What happens is that these devils – so appropriately named – tear into each others’ faces because, well, that’s what they do. They’re about as nasty as the tumor itself. This then transmits the disease from one animal to the next. The research, in fact, has shown that the tumors all share the same characteristics, thus showing that it’s essentially the same faulty genes that are getting passed around, not new, individual tumors. Once the disease is passed, a massive tumor grows on the face of the unfortunate devil. If it doesn’t die directly from the cancer first, it starves from its inability to eat with a massive growth all over its face.

Associate Professor Greg Woods from the University of Tasmania’s Menzies Research Institute said the Schwann cell find was an important step in the process to further understand the disease.

“Devils develop tumours of all different types and the genetic markers we have identified are useful for telling apart the tumours that occur in DFTD from other kinds of tumours,” Associate Professor Woods said.

The propensity for devils to develop cancer so easily is distressing. They’re like the anti-naked mole rats. I would specifically be interested in learning about the quality of contact inhibition of the devils. My suspicion is that it simply sucks.

Naked mole rats and cancer resistance

Cells have what is called contact inhibition. This means that once they come into contact with each other (or something else), they will cease to grow (or slow growth significantly). However, this is not true of cancer cells. Indeed, it is a hallmark of such cells; they grow and grow and even layer atop each other. Contact inhibition controls cell growth and cancer is, by one general definition, uncontrolled cellular replication.
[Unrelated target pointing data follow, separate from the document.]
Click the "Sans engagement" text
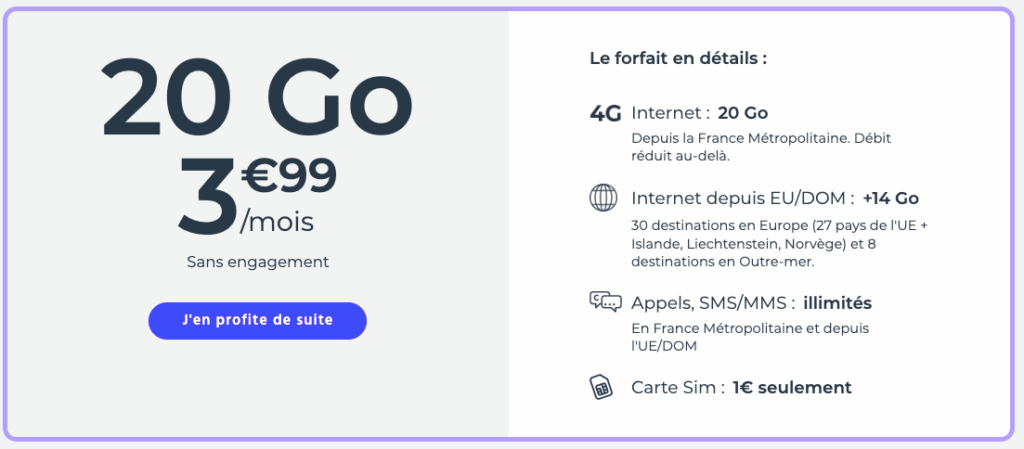Viewport: 1024px width, 449px height. point(257,262)
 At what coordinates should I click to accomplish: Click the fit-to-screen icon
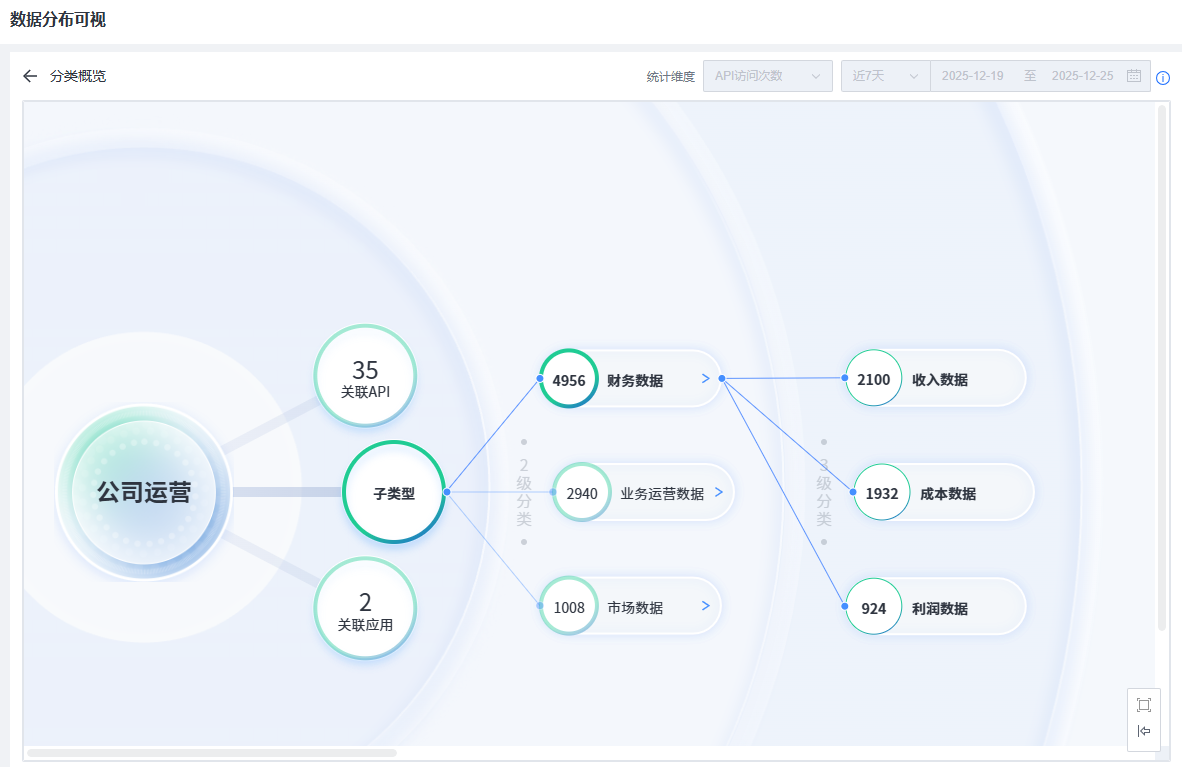click(1144, 705)
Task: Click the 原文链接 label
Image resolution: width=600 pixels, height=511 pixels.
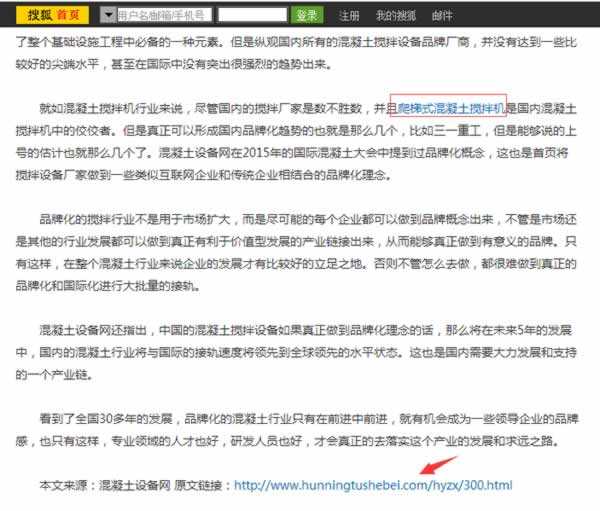Action: coord(200,485)
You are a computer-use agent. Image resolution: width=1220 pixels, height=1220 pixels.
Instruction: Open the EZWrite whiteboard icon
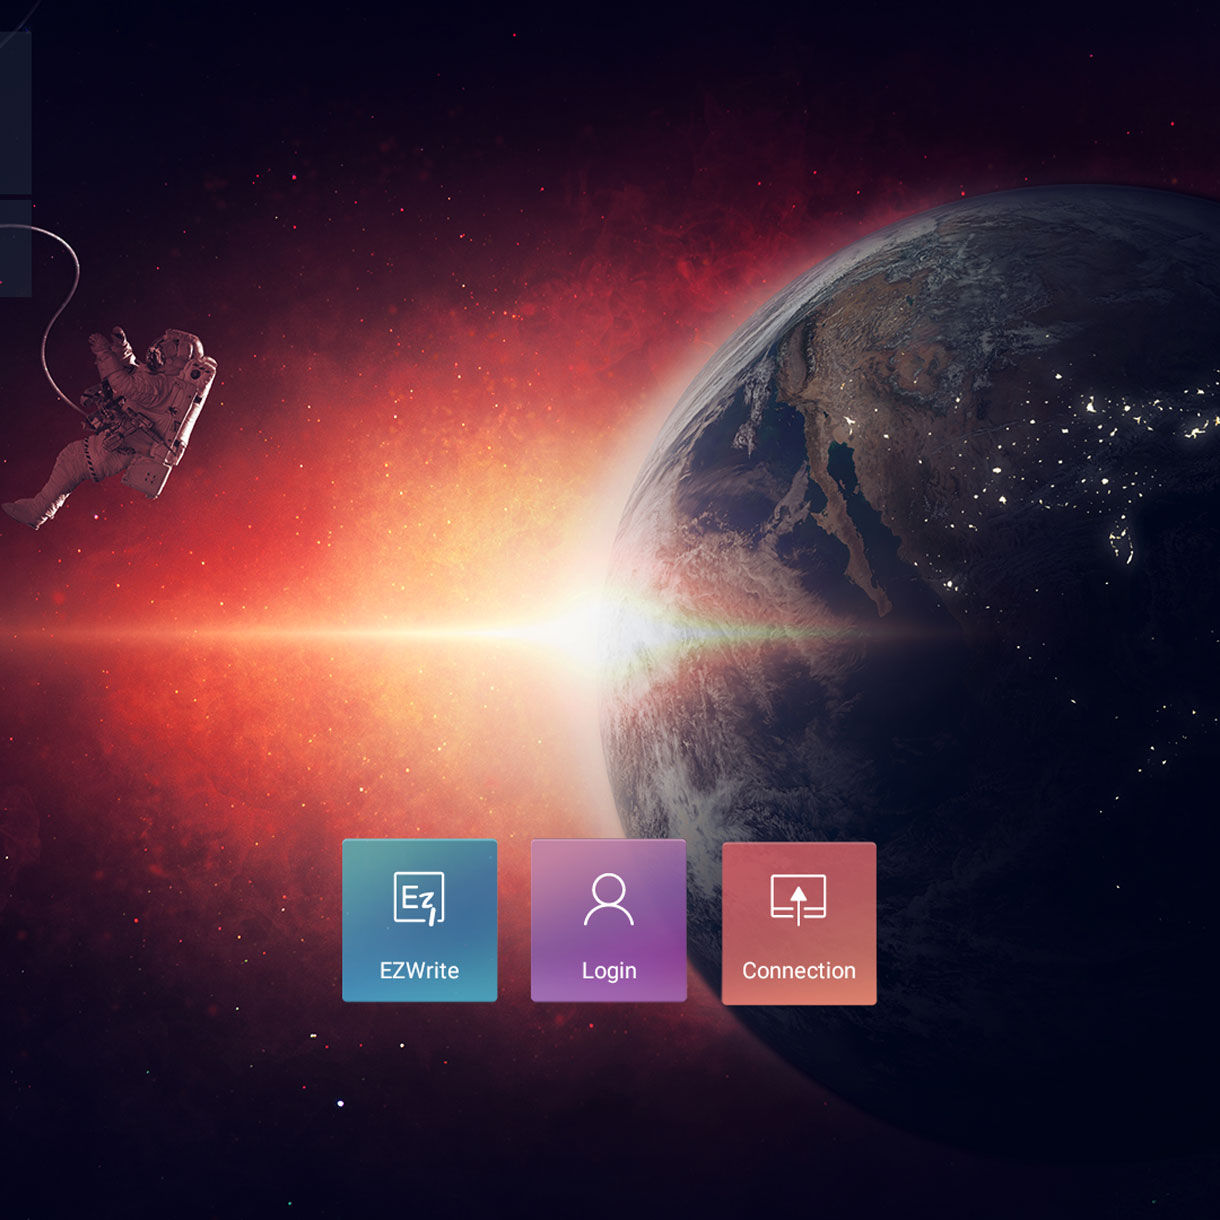[419, 898]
A recent study led by Vera Gorbunova of the University of Rochester has focused on the naked mole rat and why it has never been observed to develop cancer.

The findings, presented in The Proceedings of the National Academy of Sciences, show that the mole rat’s cells express a gene called p16 that makes the cells “claustrophobic,” stopping the cells’ proliferation when too many of them crowd together, cutting off runaway growth before it can start. The effect of p16 is so pronounced that when researchers mutated the cells to induce a tumor, the cells’ growth barely changed, whereas regular mouse cells became fully cancerous.
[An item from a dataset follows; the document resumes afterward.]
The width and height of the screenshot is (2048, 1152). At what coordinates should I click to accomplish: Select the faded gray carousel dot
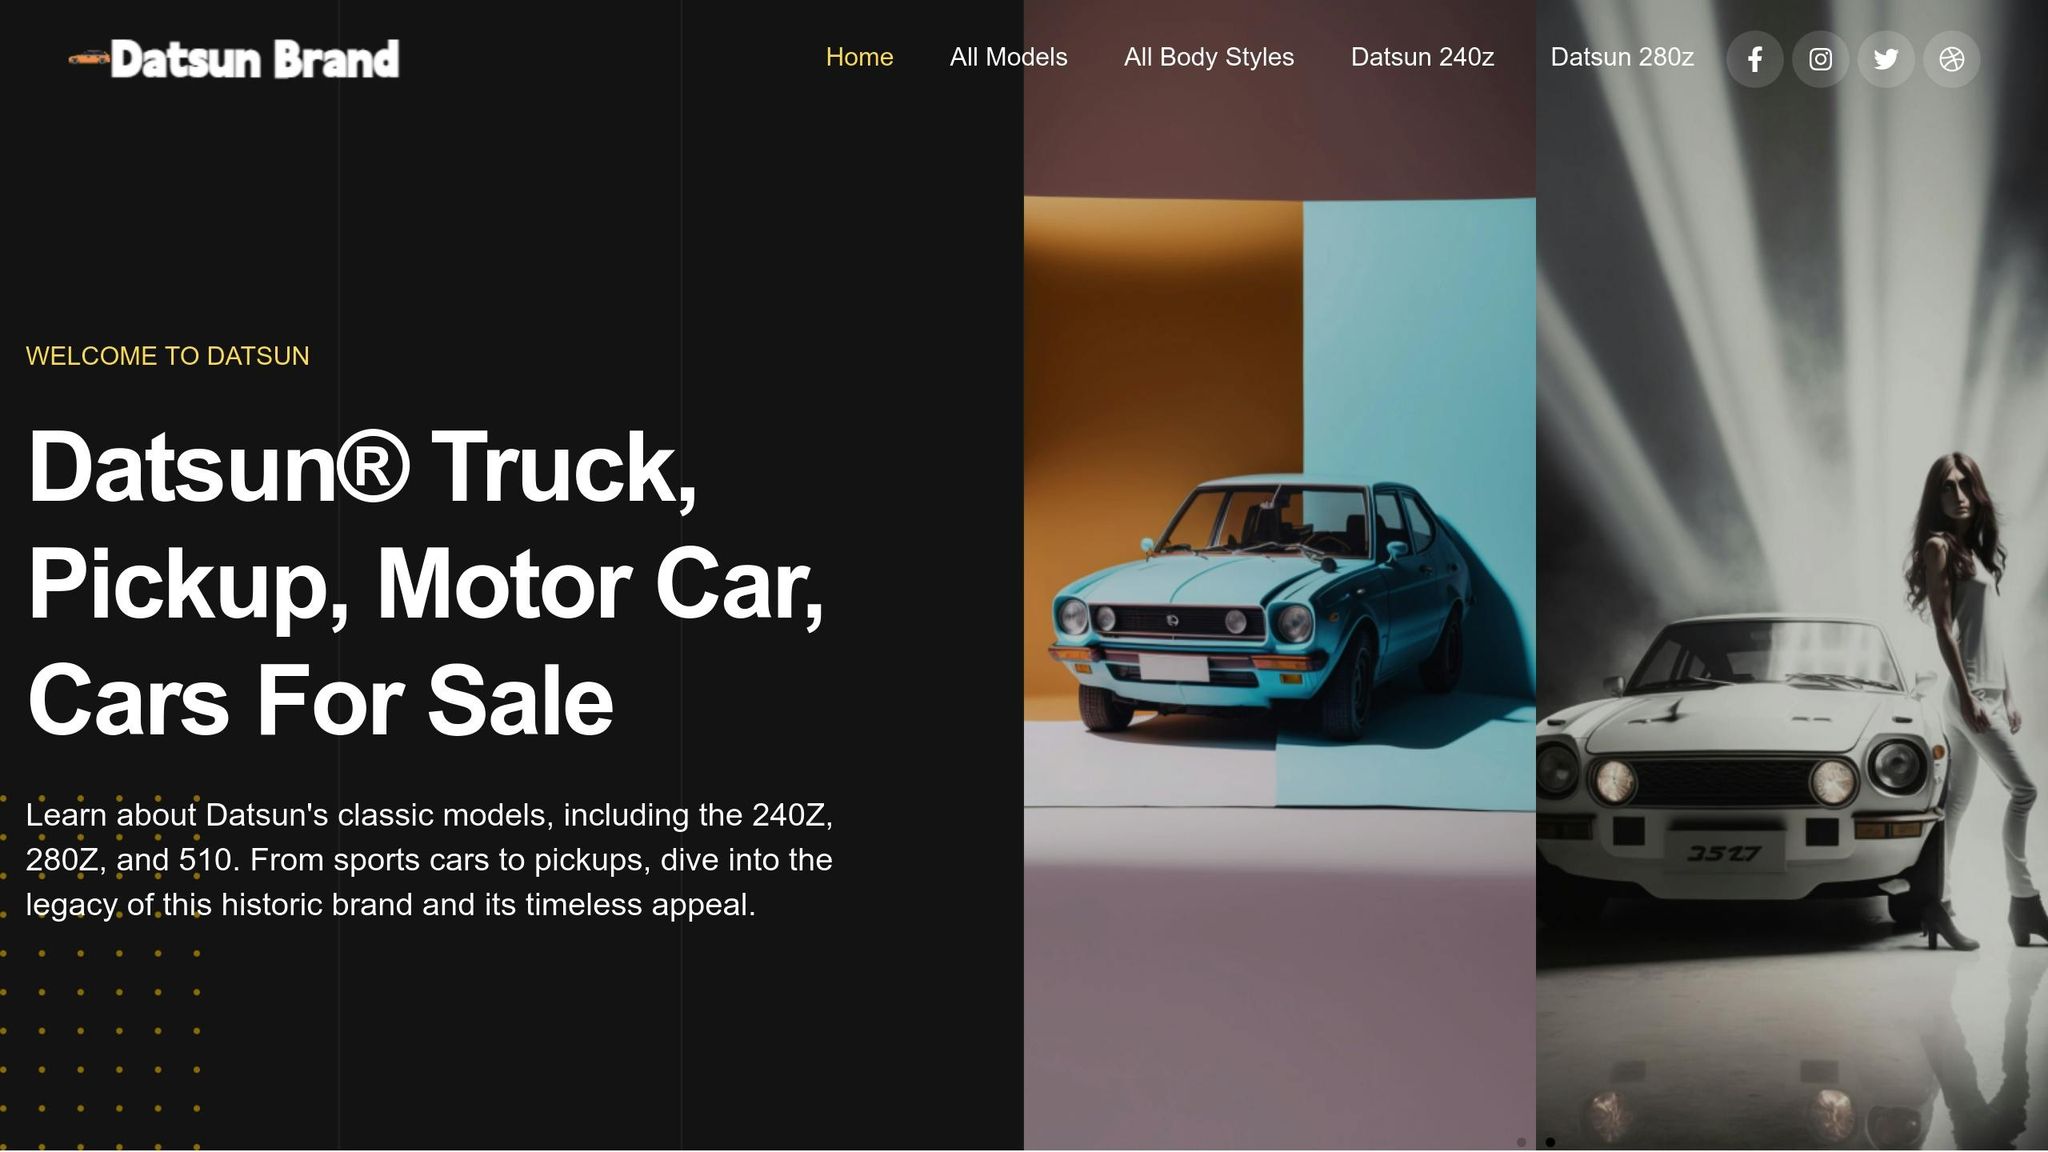click(1521, 1142)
This gene is on top of another gene which contributes to restricted growth. Humans (and other animals) only have one, p27, and it gets ‘worked around’ by cancer commonly enough. Cancer in the naked mole rat is theoretically possible, but since it has to breach two barriers to uncontrolled cellular growth, it is unlikely.

As always, there is an excitement with any discovery which could contribute significantly to curbing or stopping many of the major diseases afflicting humanity, but it must be met with temper.
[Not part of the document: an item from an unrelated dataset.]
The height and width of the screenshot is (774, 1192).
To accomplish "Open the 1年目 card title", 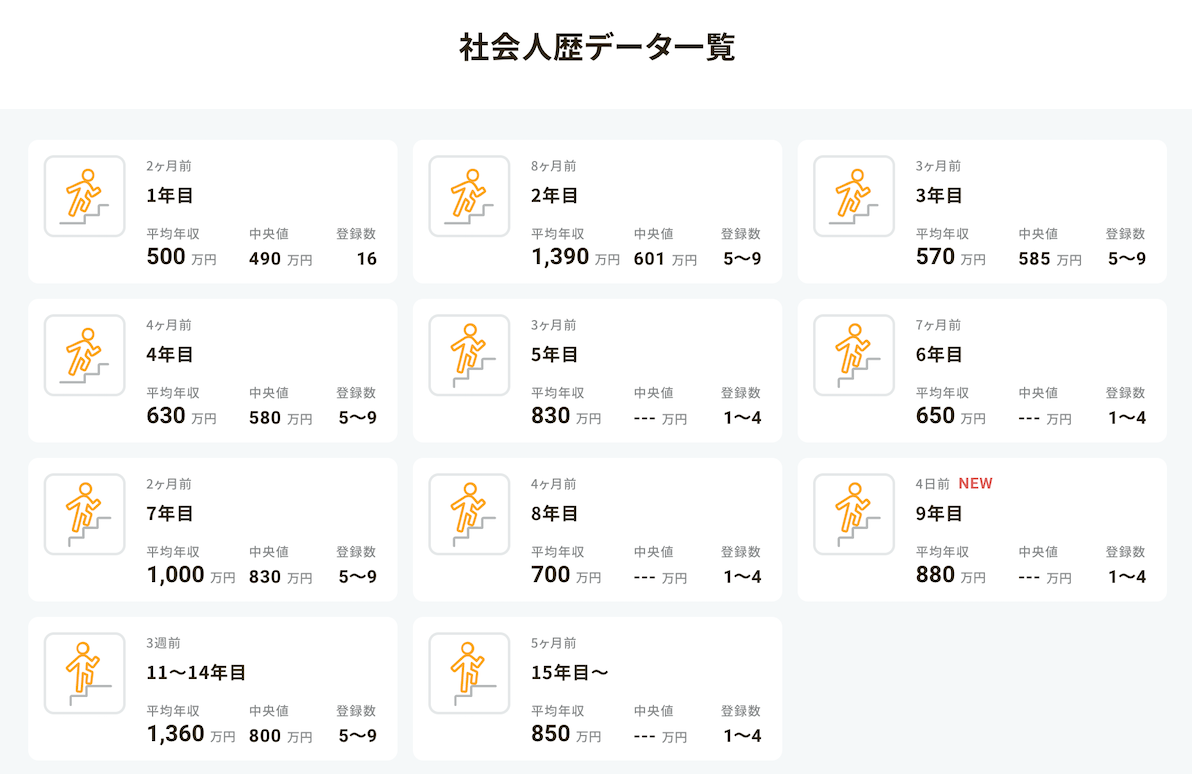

It’s very early to speculate about the implications, but if the effect of p16 can be simulated in humans we might have a way to halt cancer before it starts,” [says Vera Gorbunova].

Might is the key word, and I think Gorbunova’s caution is appropriate. Cancer is a bit of a devil, to say the least, and every discovery seems to lead to a more complicated understanding of how it works. We’ll see what this research turns out to really mean.